Cito, poi, brevemente uno strepitoso Guido Pasi, assessore al turismo della regione Emilia Romagna. Molto pragmaticamente ha posto l'attenzione sulla logistica (areoporti in primis) e sull'obiettivo delle prenotazioni on line. Ha dimostrato una rara padronanza di alcuni argomenti fondamentali del mkt turistico: il passaggio, cioè, da un turismo di appartenenza ad un turismo d'identità. Taglio forse un po' 1.0 ma ce ne fossero...
Il pomeriggio è iniziato con l'attesissimo intervento + video di Bruce Sterling ma su quest' argomento rimando ad altri blog.
L'intervento di Sergio Maistrello "la comunicazione per individui e non per masse" passa per tre concetti chiave:
- ognuno è filtro per se stesso
- i numeri non sono così importanti
- il caos è un'opportunità
Ecco ritornare questo filo conduttore che ha legato il pensiero dei relatori a questo convegno: l'importanza di accettare il disordine del web (apparente, aggiungo io), saperlo ascoltare e sviluppare le capacità per trasformarlo in opportunità .

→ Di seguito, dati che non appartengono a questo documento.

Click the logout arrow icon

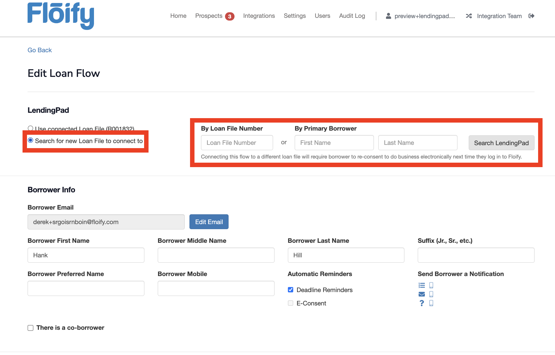[531, 16]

Giovanni Boccia Artieri ci ha stuzzicato sull'argomento Second Life con alcune anticipazioni su una ricerca in corso relativa proprio alla Basilicata. Sarà interessante vedere i risultati definitivi di questo caso sperimentale di promozione del territorio reale attraverso uno spazio virtuale. Quali sono le analogie e quali le dissonanze con il comportamento del turista off line? Ammetto la mia diffidenza verso SL ma a Matera ho avuto modo di ascoltare, fuori dal convegno, le opinioni di Antonio, Giuseppe e Giovanni e credo che, affinato, lo strumento Second Life possa essere un prezioso aiuto nelle ricerche qualitative sulla domanda turistica
Il mio conclusivo intervento aveva un tema molto ampio, forse troppo: "Il marketing turistico ai tempi del web". Nel preparare le slide sono stata presa da un grande entusiasmo. Solitamente vengo interpellata per spiegare le potenzialità del web per il marketing e per il marketing turistico in particolare. Qui sul tema WEB non potevo aggiugere altro a quanto detto dai miei illustri predecessori e ho scelto di dare un taglio decisamente di marketing. Ma troppa carne al fuoco ho messo per i pochi minuti che avevo a disposizione. Risultato, a mia percezione, una relazione troppo ricca e poco spiegata oralmente. Proverò ora, e nei giorni a seguire sul mio blog di turismo, a chiarire meglio quanto intendevo dire.
Ritengo esistere, proprio in virtù del disordine della rete, una estrema necessità di solidi fondamenti di marketing turistico, basati sul concetto di turismo come servizio e non come prodotto. Le principali scuole di marketing dei servizi, partendo dall'accettazione dell'intangibilità, hanno teorizzato dalla fine degli anni '80, un diverso tipo di approccio basato sulla cultura dell'ascolto e dell'interazione. Già da anni si discute, quindi, di prosumer, concetto ritornato prepotentemente attuale nell'era del web. Se questo passaggio cruciale di cultura aziendale turistica fosse compiutamente avvenuto a tempo debito, le aziende turistiche italiane, sia nel settore pubblico che in quello privato, non sarebbero così spiazzate nell'affrontare le nuove e rapide sfide che internet lancia. Grazie alla rete e alle sue forme di comunicazione orizzontale, non esistono più soltanto i classici ambiti B2B e B2C, ma si aprono nuovi entusiasmanti scenari C2C e addirittura C2B!